* [Exercise details]
All that is needed is the line containing "You are a computer-use" and the lines after it to the end of the material, written out exactly, pictures left aside.

--- Source material Enclosed Below ---

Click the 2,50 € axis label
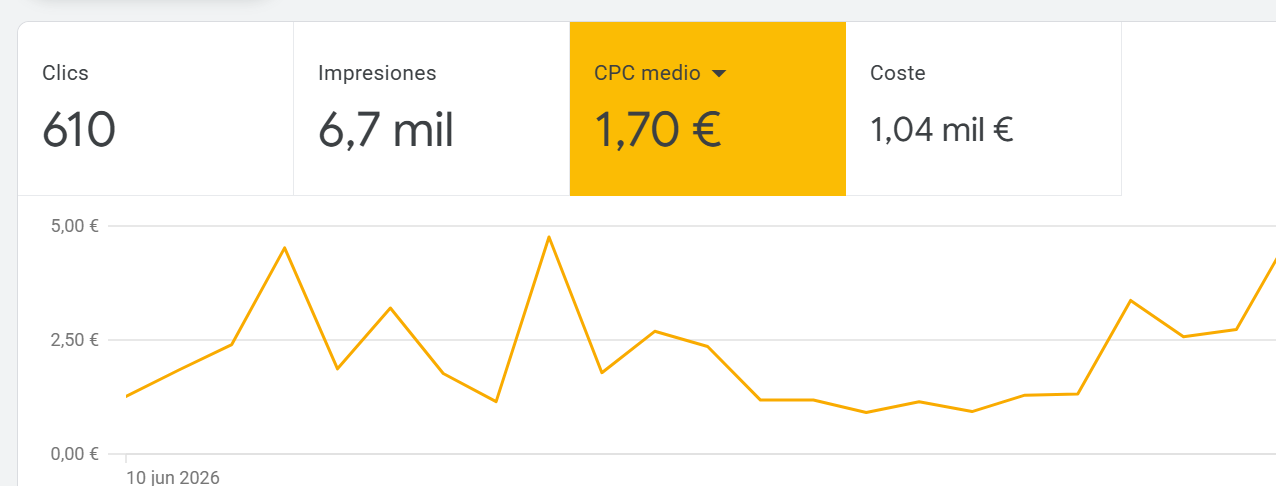The width and height of the screenshot is (1276, 486). tap(74, 340)
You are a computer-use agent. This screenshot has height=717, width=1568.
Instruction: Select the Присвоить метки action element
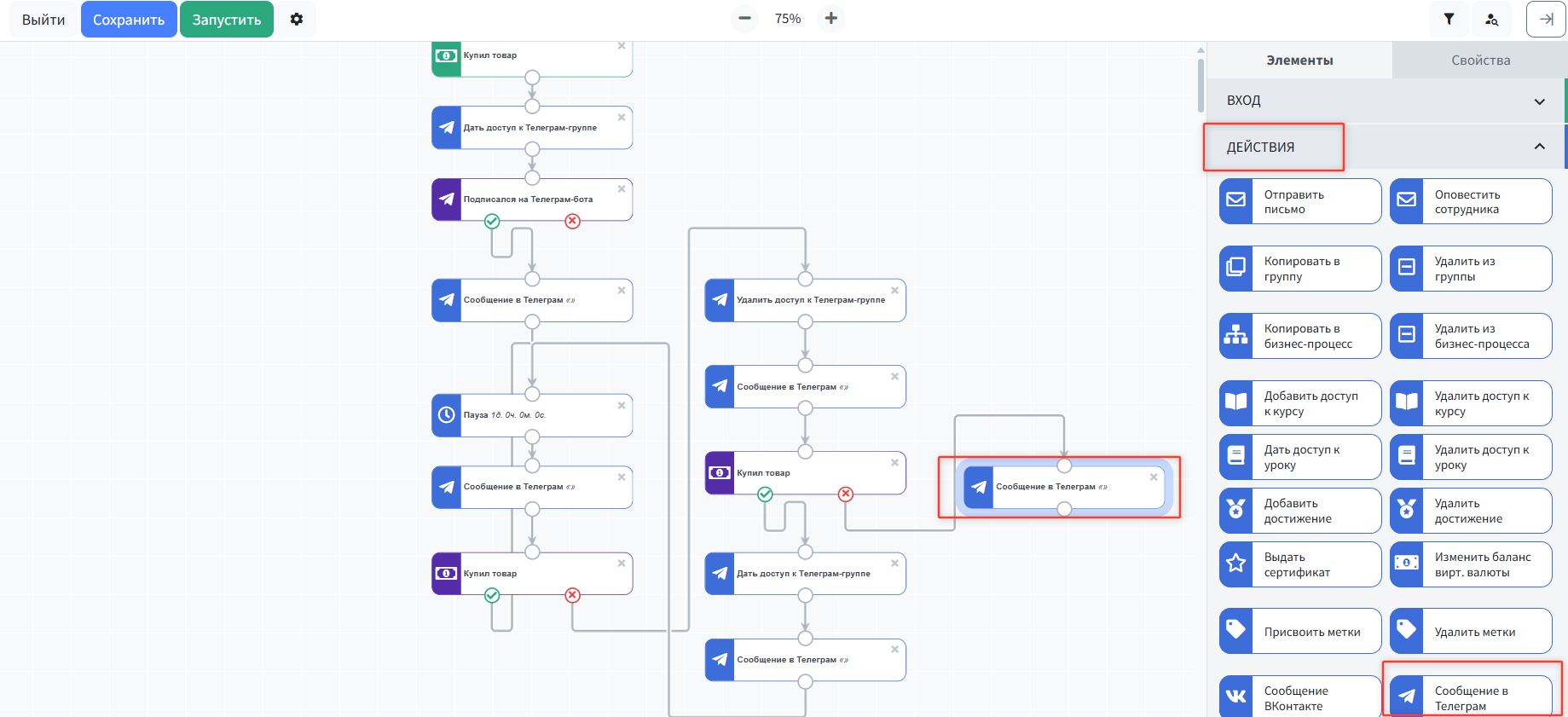[1299, 632]
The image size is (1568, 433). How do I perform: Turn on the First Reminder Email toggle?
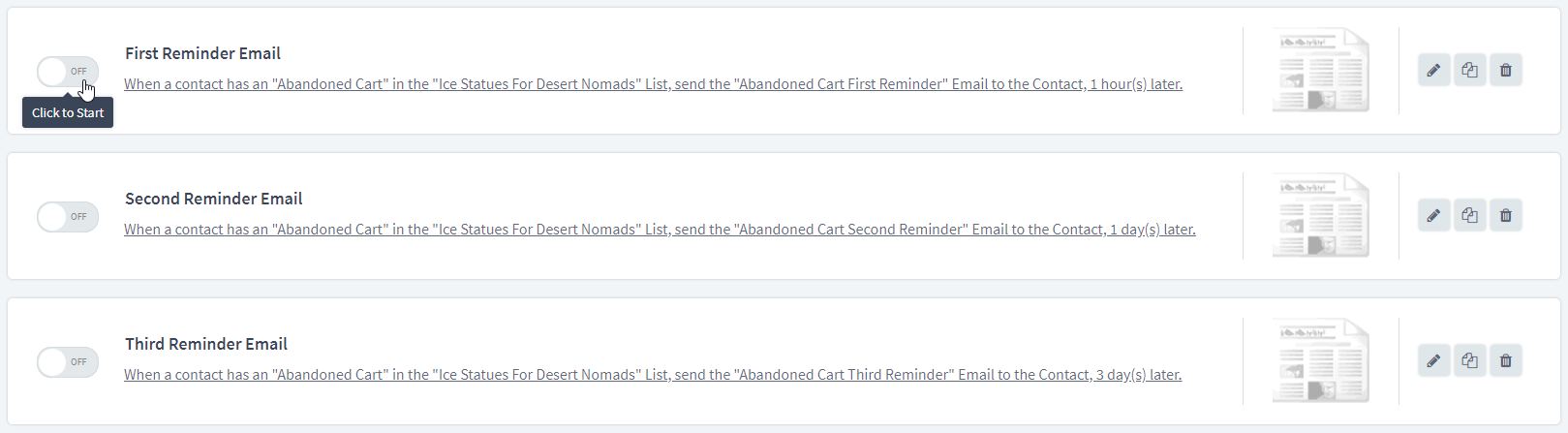[68, 71]
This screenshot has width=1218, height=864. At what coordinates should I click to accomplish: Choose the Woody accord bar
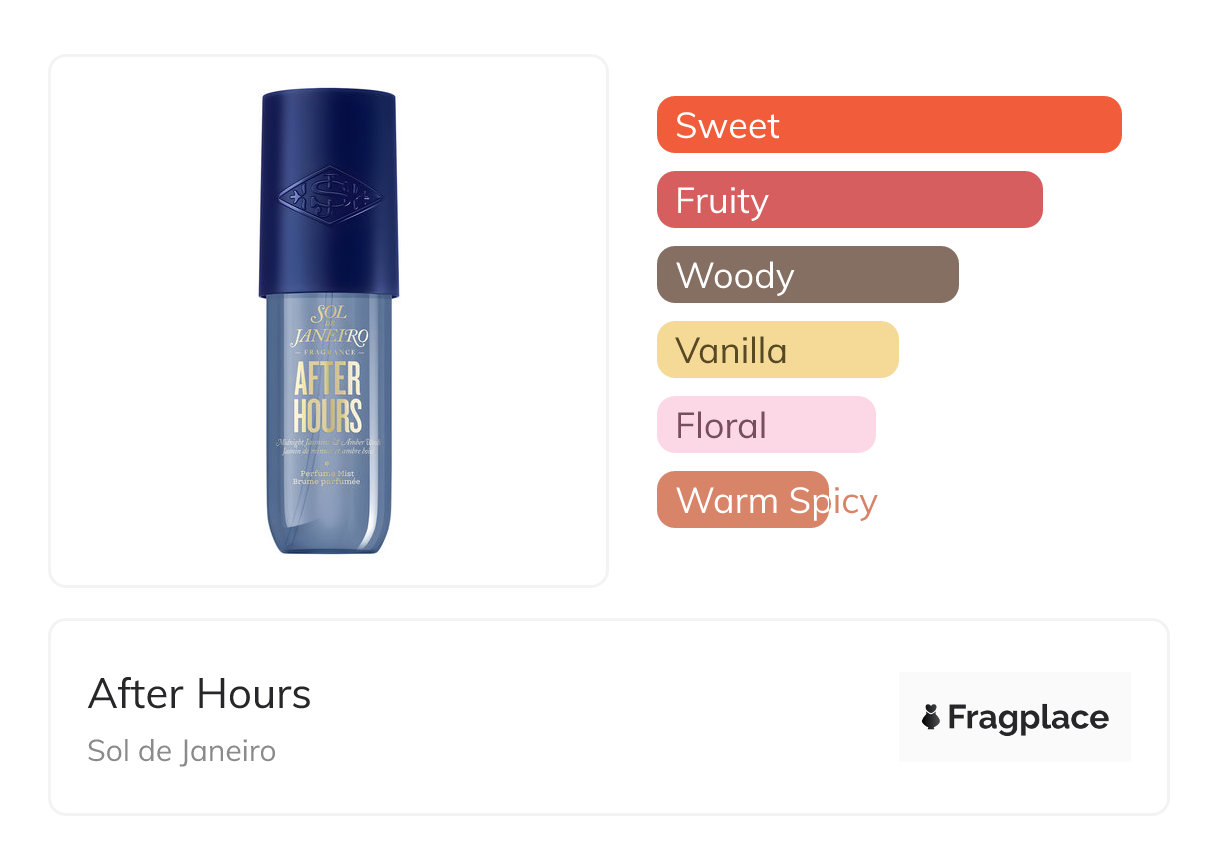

--- End of Enclosed Source material ---

* [Task output]
You are a computer-use agent. This screenshot has height=717, width=1568.
Instruction: Select the Присвоить метки action element
[1299, 632]
The image size is (1568, 433). How do I perform: Turn on the First Reminder Email toggle?
[68, 71]
This screenshot has width=1218, height=864. At what coordinates should I click to accomplish: Choose the Woody accord bar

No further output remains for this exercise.